_Information shown_
[Start of Attachment]

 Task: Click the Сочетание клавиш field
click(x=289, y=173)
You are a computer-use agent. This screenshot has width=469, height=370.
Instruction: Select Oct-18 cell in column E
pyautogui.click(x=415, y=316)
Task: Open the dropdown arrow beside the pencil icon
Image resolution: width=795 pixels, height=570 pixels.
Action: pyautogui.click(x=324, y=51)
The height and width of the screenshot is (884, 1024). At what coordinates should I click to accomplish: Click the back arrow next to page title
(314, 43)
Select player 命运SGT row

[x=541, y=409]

[End of Attachment]
[Start of Attachment]

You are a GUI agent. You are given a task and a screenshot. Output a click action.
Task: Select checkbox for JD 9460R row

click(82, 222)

[End of Attachment]

_Exercise requirements_
Count of lines holding the string "agent": please work it out for the entries above and give the number alone.

_Written answer_
2